_Record set:_

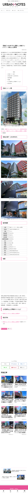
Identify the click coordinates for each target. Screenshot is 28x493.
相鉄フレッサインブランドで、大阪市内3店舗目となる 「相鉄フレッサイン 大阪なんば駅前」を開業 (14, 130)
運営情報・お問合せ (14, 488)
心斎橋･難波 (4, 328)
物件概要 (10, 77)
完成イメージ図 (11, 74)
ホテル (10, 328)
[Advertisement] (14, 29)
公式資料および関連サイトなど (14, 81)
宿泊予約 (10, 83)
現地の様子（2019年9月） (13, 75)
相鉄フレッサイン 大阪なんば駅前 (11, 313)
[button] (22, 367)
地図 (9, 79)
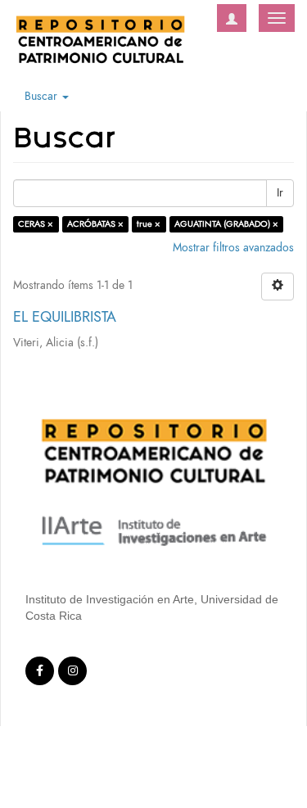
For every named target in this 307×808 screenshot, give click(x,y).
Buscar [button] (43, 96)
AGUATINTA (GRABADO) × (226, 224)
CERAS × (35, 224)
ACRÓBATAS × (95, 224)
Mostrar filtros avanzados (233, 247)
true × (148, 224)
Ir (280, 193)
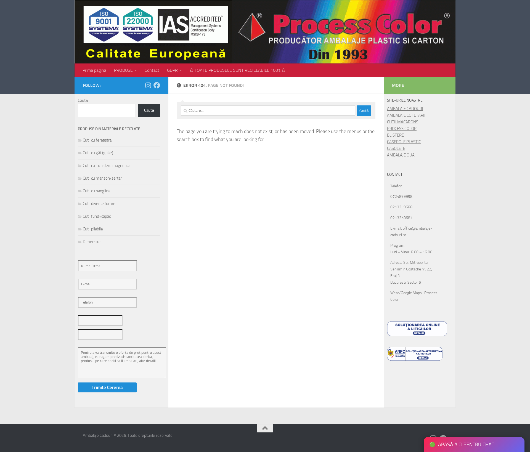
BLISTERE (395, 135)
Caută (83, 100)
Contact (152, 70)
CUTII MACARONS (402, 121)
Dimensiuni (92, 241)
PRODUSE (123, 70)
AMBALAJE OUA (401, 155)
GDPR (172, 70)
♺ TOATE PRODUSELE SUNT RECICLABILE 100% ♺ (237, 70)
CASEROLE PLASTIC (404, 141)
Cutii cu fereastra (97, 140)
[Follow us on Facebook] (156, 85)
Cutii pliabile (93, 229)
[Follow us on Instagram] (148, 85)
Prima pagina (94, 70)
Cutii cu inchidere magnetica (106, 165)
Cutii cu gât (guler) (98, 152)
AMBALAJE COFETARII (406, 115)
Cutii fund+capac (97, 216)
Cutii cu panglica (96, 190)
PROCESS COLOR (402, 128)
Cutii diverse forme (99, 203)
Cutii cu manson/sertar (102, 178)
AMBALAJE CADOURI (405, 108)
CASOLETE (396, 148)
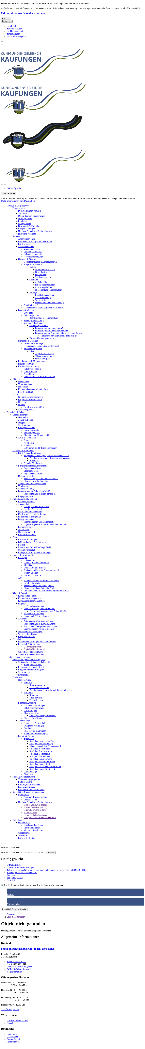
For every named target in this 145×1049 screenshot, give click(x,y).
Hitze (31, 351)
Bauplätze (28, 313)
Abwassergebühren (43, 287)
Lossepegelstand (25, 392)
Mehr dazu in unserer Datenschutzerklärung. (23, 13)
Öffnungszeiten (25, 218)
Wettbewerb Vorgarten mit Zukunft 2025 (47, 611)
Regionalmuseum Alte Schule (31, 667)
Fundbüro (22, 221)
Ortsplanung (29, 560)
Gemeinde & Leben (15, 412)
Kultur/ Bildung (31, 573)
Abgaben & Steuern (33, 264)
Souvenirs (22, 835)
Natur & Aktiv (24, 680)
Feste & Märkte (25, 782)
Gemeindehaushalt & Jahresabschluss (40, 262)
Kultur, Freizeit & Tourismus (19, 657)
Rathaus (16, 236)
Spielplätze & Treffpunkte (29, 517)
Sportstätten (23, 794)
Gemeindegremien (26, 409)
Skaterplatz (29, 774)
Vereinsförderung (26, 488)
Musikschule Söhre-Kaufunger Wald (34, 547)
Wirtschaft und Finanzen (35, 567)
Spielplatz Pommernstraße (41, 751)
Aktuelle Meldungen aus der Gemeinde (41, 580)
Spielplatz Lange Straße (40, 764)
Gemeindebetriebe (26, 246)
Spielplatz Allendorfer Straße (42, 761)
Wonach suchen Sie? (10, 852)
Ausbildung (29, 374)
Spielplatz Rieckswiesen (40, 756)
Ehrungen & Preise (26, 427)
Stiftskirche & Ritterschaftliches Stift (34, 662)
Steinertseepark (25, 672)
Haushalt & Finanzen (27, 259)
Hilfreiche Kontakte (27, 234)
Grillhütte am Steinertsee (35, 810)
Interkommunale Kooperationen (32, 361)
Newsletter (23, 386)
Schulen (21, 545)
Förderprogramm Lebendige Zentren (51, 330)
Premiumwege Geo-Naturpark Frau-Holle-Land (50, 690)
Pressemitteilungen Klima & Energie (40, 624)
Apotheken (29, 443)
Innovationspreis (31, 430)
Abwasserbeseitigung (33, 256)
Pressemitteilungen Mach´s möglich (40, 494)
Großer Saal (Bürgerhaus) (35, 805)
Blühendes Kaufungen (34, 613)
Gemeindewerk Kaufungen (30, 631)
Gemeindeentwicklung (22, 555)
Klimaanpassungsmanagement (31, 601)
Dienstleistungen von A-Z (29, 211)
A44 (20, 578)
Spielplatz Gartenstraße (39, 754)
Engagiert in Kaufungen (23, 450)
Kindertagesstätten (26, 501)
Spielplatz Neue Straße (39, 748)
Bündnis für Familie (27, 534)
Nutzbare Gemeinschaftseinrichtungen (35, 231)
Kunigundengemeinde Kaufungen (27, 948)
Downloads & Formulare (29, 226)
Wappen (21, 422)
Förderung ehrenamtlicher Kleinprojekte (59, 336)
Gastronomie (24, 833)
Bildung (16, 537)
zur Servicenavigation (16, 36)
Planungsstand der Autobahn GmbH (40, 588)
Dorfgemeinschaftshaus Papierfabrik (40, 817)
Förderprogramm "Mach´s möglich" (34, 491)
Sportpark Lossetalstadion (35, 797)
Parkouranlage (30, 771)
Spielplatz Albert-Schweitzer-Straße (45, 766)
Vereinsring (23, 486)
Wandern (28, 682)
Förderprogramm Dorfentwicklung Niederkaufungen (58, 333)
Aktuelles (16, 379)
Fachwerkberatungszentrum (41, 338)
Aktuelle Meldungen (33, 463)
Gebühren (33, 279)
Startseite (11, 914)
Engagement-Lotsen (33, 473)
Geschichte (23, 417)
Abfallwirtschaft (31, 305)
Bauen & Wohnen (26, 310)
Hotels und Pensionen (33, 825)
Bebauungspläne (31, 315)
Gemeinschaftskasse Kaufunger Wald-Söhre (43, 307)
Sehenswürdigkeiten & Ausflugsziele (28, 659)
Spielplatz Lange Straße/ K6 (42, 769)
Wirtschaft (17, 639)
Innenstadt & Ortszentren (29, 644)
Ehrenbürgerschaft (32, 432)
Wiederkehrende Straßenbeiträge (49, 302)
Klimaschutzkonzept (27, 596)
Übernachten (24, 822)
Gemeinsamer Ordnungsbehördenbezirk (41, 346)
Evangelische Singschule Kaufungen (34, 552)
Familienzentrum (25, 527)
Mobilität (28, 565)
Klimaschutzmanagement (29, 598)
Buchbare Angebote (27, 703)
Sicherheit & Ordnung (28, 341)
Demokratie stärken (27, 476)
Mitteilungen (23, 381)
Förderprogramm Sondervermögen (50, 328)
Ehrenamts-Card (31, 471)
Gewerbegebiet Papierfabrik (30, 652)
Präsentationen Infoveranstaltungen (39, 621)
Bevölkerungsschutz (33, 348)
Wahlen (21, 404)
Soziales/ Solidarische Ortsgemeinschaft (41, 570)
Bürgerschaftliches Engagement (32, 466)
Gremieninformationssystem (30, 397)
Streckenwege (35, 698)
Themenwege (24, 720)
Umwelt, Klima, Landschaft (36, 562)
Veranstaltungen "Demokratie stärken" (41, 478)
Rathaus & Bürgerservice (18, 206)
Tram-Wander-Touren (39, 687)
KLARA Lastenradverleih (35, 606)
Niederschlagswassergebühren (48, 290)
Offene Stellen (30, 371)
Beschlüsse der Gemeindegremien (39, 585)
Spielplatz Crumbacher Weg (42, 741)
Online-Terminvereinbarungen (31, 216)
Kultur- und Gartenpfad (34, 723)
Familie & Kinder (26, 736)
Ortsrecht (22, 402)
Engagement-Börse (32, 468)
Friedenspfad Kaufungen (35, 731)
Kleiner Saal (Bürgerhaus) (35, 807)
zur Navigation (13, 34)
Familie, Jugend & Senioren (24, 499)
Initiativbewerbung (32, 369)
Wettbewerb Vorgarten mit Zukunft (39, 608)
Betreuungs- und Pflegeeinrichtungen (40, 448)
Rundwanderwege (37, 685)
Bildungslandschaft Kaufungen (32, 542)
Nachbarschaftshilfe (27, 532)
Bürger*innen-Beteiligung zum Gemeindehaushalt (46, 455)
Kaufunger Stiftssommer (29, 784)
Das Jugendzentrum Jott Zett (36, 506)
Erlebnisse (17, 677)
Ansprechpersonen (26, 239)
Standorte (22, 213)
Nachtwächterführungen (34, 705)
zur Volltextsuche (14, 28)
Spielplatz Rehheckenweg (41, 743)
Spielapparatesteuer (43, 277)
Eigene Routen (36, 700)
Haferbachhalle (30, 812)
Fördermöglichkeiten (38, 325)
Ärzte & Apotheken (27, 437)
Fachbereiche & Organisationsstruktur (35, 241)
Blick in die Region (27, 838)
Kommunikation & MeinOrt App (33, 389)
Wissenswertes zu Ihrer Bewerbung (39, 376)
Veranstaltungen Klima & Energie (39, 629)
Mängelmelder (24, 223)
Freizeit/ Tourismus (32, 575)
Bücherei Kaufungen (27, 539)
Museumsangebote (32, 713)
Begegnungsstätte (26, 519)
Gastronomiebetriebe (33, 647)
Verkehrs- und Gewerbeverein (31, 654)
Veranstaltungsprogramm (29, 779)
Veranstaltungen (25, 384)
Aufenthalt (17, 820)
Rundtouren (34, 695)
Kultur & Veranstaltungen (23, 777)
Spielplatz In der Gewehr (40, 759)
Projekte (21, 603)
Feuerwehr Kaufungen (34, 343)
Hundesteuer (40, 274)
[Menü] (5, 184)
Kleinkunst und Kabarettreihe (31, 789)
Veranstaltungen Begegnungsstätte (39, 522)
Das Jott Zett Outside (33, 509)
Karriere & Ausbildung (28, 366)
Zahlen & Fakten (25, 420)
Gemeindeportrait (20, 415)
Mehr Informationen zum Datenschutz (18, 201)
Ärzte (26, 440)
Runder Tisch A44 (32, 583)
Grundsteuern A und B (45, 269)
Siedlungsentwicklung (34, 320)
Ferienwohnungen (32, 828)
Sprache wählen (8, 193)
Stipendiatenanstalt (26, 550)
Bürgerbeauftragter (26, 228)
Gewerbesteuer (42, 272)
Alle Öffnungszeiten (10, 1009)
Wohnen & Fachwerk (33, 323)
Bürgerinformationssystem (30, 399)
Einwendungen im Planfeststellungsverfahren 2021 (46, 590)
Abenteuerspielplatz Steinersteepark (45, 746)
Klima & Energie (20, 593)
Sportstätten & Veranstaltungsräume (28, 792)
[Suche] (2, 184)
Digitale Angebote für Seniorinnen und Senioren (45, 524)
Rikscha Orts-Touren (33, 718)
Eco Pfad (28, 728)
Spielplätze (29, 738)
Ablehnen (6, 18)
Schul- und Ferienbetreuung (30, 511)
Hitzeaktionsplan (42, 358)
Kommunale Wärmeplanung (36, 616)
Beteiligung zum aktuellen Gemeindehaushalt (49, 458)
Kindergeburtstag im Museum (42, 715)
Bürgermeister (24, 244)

_Stated exercise:_ Starting at the line containing "Förderung ehrenamtlicher Kleinprojekte" and stopping after the line containing "Gemeinschaftskasse Kaufunger Wald-Söhre", write out those lines again with "Förderprogramm" replaced by "Förderangebot", keeping everything else the same.

_Correct answer:_
Förderung ehrenamtlicher Kleinprojekte (59, 336)
Gastronomie (24, 833)
Bildung (16, 537)
zur Servicenavigation (16, 36)
Planungsstand der Autobahn GmbH (40, 588)
Dorfgemeinschaftshaus Papierfabrik (40, 817)
Förderangebot "Mach´s möglich" (34, 491)
Sportpark Lossetalstadion (35, 797)
Parkouranlage (30, 771)
Spielplatz Albert-Schweitzer-Straße (45, 766)
Vereinsring (23, 486)
Wandern (28, 682)
Förderangebot Dorfentwicklung Niederkaufungen (58, 333)
Aktuelles (16, 379)
Fachwerkberatungszentrum (41, 338)
Aktuelle Meldungen (33, 463)
Gebühren (33, 279)
Startseite (11, 914)
Engagement-Lotsen (33, 473)
Geschichte (23, 417)
Abfallwirtschaft (31, 305)
Bauen & Wohnen (26, 310)
Hotels und Pensionen (33, 825)
Bebauungspläne (31, 315)
Gemeinschaftskasse Kaufunger Wald-Söhre (43, 307)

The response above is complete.